Extract every line below that contains the word "agent".

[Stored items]
▼

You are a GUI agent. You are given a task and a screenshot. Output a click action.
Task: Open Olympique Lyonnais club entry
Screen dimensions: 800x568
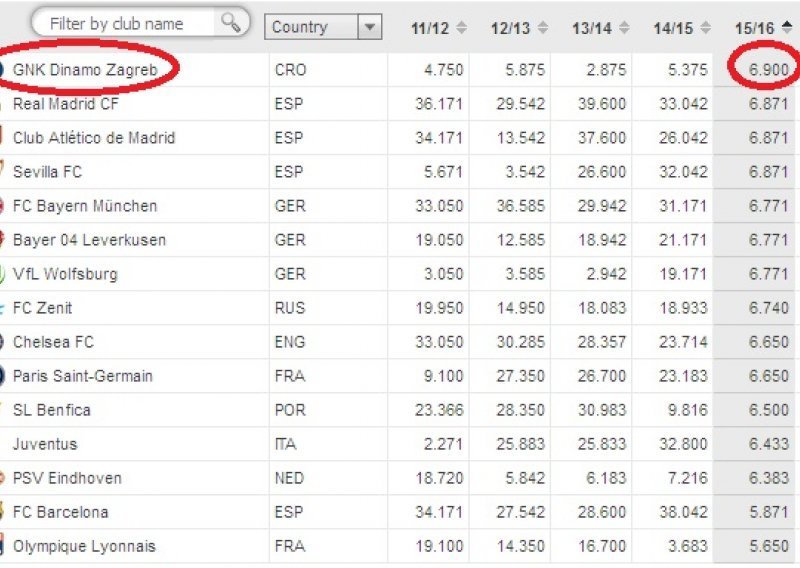click(x=84, y=546)
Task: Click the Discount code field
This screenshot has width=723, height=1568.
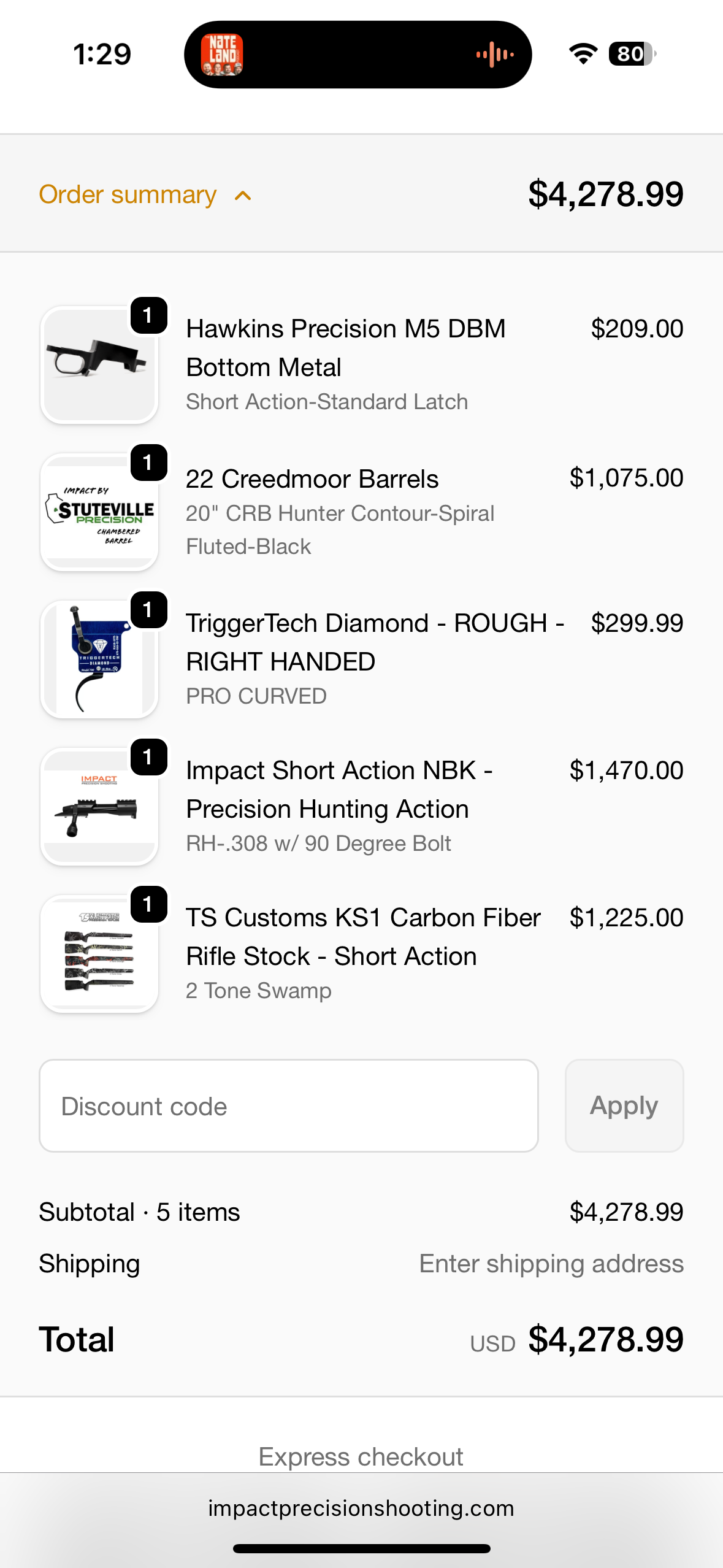Action: [288, 1105]

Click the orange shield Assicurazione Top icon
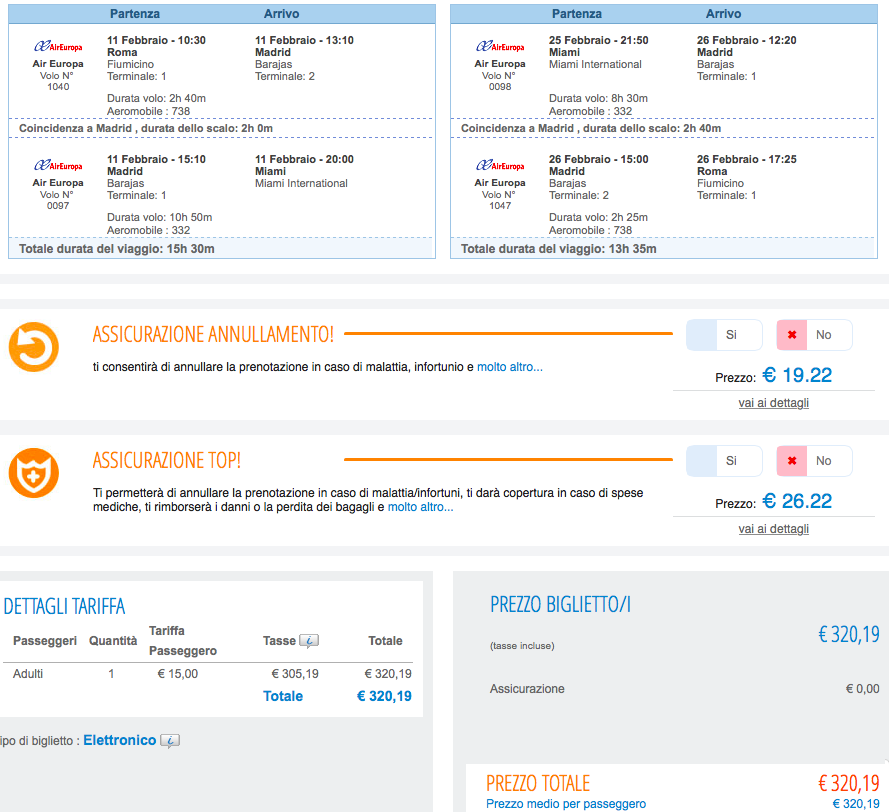tap(34, 473)
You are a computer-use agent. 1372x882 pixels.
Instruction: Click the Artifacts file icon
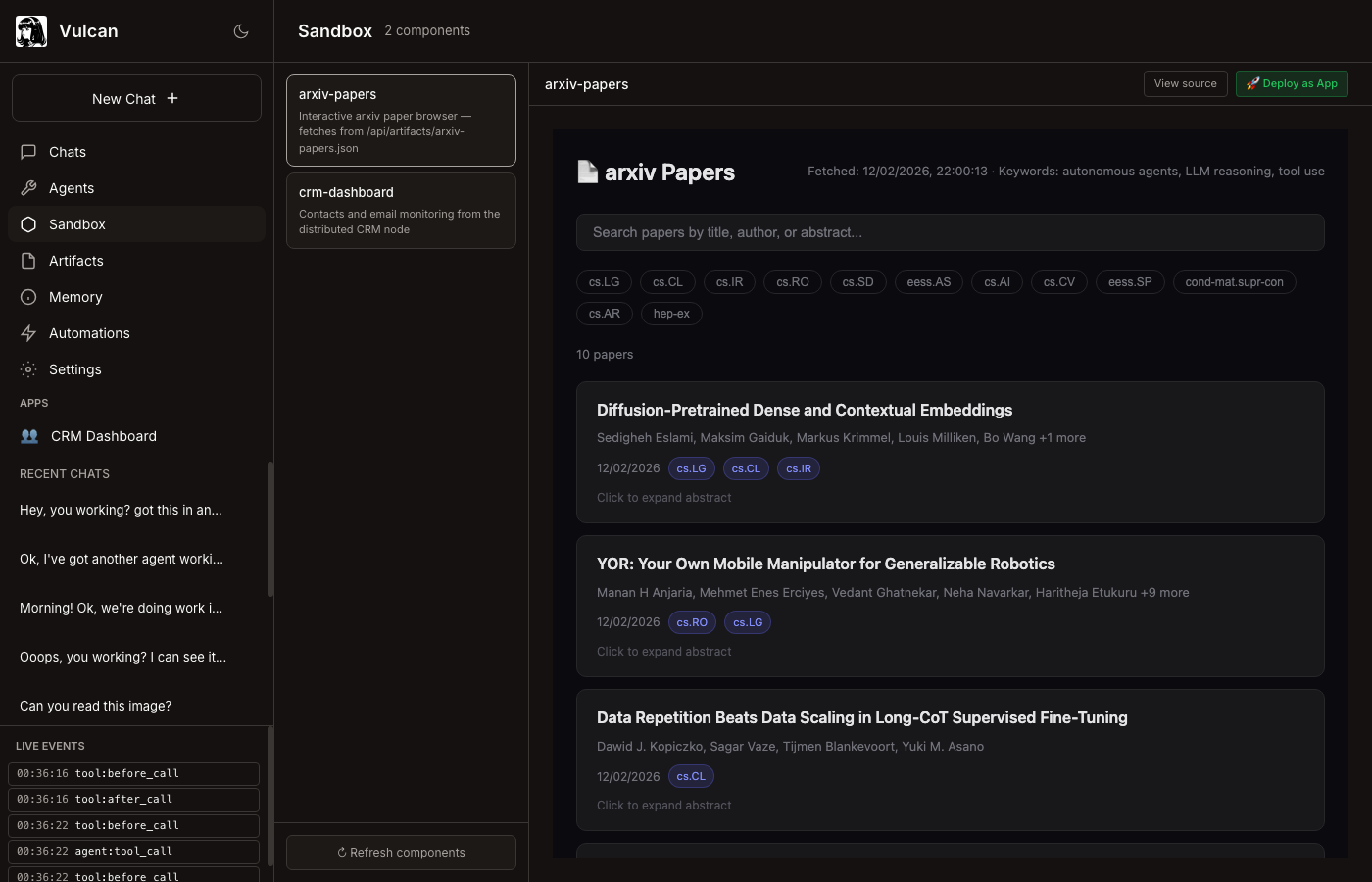[28, 261]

▲

# EXPECTED OUTPUT
You are a GUI agent. You are given a task and a screenshot. Output a click action.
You are a computer-use agent. 1372x882 pixels.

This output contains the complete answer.